Gregory L. Fenves
Professor Greg Fenves has been a pioneer in the development of methodologies and software for high-fidelity physics-based simulations of urban regions, to assess the effects of large magnitude earthquakes on buildings, transportation system components, and underground civil infrastructure, including the interaction between soil, foundation and large inventories of structures.
He laid the foundation for the development and deployment of what has now become the de-facto structural modelling tool for the earthquake engineering community around the word: OpenSees.

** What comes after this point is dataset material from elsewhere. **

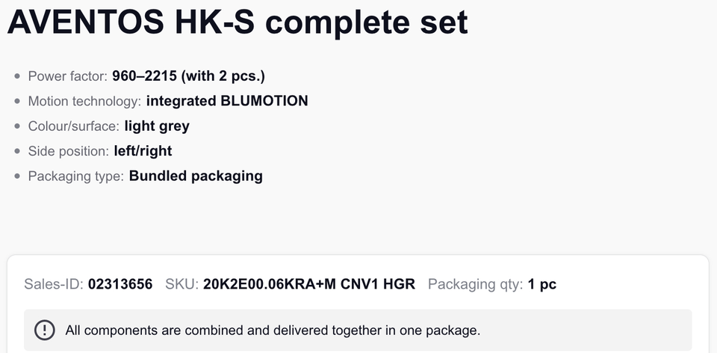
Task: Click the Bundled packaging value
Action: point(196,177)
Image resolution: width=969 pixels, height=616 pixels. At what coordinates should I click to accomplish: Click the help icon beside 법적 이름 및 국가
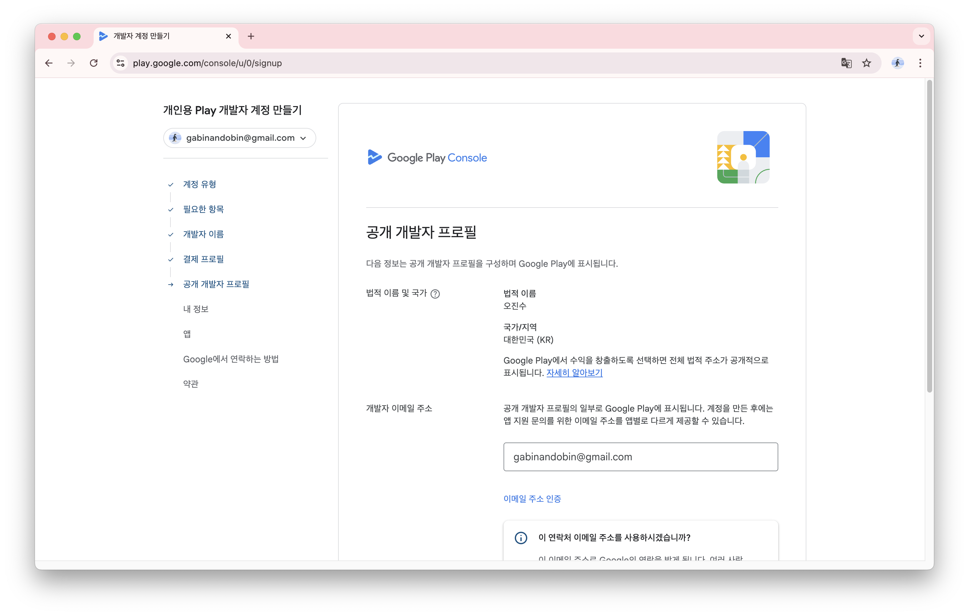pyautogui.click(x=435, y=294)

A simple internet search on the latter returns hundreds of thousands of hits, testifying how widely used this tool is, and how far-reaching the impact of Greg Fenves has been.
He has been the leader of important academic institutions and organizations, including the presidency of the University of Texas at Austin and the Emory University.
In conclusion, Professor Fenves is an outstanding scholar, who developed most relevant structural analysis tools and nurtured a significant number of students, and later became a high-level decision maker, thus greatly influencing and contributing, also in a broad wide-ranging sense, to risk mitigation and public entrepreneurship.
This edition’s prize is a sculpture by Alberto Ghinzani, titled “Figura e muro” – Shape and wall, bronze, 1986. In this work, the silhouette of a man, erected in a kind of respect zone, drags with itself a reality made of a looming wall, suggesting an enclosed spaces that testifies to an unstable human condition, while reaffirming the relationship of man with his work, in a contemporary dimension of actor and spectator. Shape and wall was exhibited in Turin, 2004.
Alberto Ghinzani (Valle Lomellina 1939, Milano 2015) lived and worked in Milan.
Internationally renowned sculptor, he trained at the Brera Academy of Arts. where he attended Marino Marini’s sculpture classes, assisted at the time by Alik Cavaliere. In 1962, he was invited to the International Biennial of Sculpture in Carrara, while in 1967 its first solo exhibition was presented at the Galleria delle Ore in Milan by Mario de Micheli.
He took part in numerous events and solo exhibitions in various cities in Italy – Milan, Florence, Rome, Turin – and abroad – Munich, Vienna, Antwerp, New Delhi. His works are hosted by several museums, such as the MART in Rovereto, MUSMA in Matera, Museo d’Arte Contemporanea of Lissone, Parco della Scultura at the Idroscalo in Milan and CSAC in Parma.
In 2011, the Municipality of Milan awarded him the Ambrogino d’Oro.